- 丸善出版
- 15×10.9cm、1162ページ
- ISBN 978-4621304259
- 価格 1540円
理科系関係者なら、天文地球物理の人だけでなく誰もがお世話になったことがあり、毎年刊行される年表だが、近年は面白いトピックスも掲載されるようになった。2020年号には天文関係で、同年6月10日(時の記念日)が制定100周年であることや、令和関連の記事、史上初のブラックホールシャドウ撮影成功、アルマ望遠鏡の最新成果(うみへび座TW星)、ハッブル・ルメートルの法則の記事が面白い。中でも令和という年号(元号とも)が、政府発表では万葉集初記載とされたが、実はさらに600年遡る張衡の帰田賦によるという本書評第134回でご紹介した東京古典研究会の皆さんの主張を、理科年表編纂者の皆さんも読んだのだろう。繰り返して申し上げるが、同書は評者の住まい近くの書店でのみ販売されていた貴重書なので、おそらく本書評から情報を得たに違いない。

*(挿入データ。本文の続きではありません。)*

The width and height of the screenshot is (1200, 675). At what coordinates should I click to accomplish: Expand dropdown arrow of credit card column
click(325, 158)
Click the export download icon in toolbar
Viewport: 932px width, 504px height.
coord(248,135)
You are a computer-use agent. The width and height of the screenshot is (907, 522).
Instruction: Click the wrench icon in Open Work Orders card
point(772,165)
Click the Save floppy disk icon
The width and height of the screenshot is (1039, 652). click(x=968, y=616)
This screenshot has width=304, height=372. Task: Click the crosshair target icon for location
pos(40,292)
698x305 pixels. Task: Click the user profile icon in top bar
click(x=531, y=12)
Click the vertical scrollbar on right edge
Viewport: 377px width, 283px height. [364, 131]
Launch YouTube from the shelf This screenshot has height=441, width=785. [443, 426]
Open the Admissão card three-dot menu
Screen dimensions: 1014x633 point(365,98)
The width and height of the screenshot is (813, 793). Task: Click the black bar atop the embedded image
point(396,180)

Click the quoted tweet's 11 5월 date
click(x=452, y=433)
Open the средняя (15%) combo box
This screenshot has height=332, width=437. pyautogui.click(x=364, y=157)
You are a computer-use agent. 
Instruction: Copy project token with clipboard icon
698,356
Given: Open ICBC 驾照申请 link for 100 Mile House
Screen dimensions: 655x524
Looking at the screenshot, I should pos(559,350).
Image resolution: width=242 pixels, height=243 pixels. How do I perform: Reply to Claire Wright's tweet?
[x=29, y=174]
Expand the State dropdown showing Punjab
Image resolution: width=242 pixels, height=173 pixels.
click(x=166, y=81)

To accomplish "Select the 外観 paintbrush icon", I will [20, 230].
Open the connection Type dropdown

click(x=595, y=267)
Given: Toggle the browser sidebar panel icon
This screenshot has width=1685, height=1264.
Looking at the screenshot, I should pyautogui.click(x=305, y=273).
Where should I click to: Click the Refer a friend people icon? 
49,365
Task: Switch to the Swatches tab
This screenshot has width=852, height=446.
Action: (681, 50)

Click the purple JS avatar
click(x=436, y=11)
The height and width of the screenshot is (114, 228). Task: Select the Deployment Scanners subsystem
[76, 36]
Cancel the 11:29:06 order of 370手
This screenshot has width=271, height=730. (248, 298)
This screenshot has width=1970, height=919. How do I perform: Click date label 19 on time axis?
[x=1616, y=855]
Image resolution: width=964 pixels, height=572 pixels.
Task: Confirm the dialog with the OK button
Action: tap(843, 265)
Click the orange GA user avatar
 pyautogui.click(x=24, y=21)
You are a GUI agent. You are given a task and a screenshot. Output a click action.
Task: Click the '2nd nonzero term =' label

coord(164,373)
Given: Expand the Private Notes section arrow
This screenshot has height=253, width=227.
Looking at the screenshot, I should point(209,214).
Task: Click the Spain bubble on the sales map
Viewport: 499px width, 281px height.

本日購入してきてすぐさま書いている書評なので、細かいデータ内容についてはまだ検討できていないが、紹介パンフレットには基礎物理定数の項目改定や、気象災害データも大幅更新、火山・地震情報も大幅改訂・増補、新規項目として地球温暖化が生態系に与える影響についても新規に掲載しているという。やはり、科学の進歩発展はものすごいのだ。
理科年表をきっかけにして、若い人から老人まで、科学に関心をお持ちになる人が増大することを、評者は切に願って止まないのだ。